Nothing is like it used to be. Family love must make way for the medics and heroism has been banished by the shrinks. Instead of the old tickertape parade, the crowd cheering and the mayor bestowing a municipal medal, they have been isolated. Their spokesmen are not publicists but doctors and psychiatrists and the talk is not of bold deeds, but of depression.

They are, some of them, depressed. Some of them are more depressed than others. And some of them are, from the evidence, downright cheerful. But they are being watched, observed, measured, tested. They are being given psychological tests and talking to the shrinks and the terms being used are "depression" and "transient psychological illness" and "flashback syndrome." Some of them feel guilty -- "inappropriate guilt," a medical spokesman said -- because of things they were made to do when they were in Iran.

The nation has come to expect this. World War II produced heroes, of course, but even back then there was a film about the difficulties of adjusting to civilian life. It was called "The Best Years of Our Lives" and it won several Oscars. In Korea we learned of brainwashing and in Vietnam we learned that cowardice is not a failure of will but maybe a psychological state or a political statement. There were few heroes in Korea, almost none in Vietnam and we could not even decide anymore what represents heroism, what represents cowardice.
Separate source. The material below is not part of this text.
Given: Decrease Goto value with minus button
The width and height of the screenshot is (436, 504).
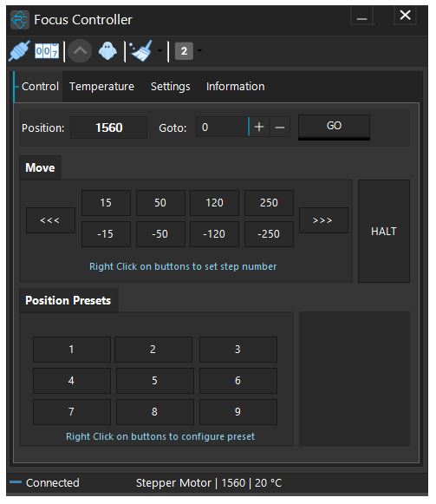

It had become too confusing, too complex. John Wayne had been put on the couch: "Tell me Mister Wayne, how did it feel after you singlehandedly beat Japan, Germany and Italy?"

So, now, in this place, there are no heroes, no cowards.The former president comes to visit, and there is no parade, no award ceremony. Instead, there are some closed-door meetings, some rough moments, then reconciliation, then a goodbye and then the medics move back in. There is at least one "returnee" who won't come out of his room. There are others who are just plain depressed. And there is no correlation between the kind of treatment they got in Iran and the way they feel now. Two and two no longer add to four.

Soon the testing will end. Soon group therapy will begin and soon after that they will go home to some isolated place in America -- a special place within a special place for some very special people.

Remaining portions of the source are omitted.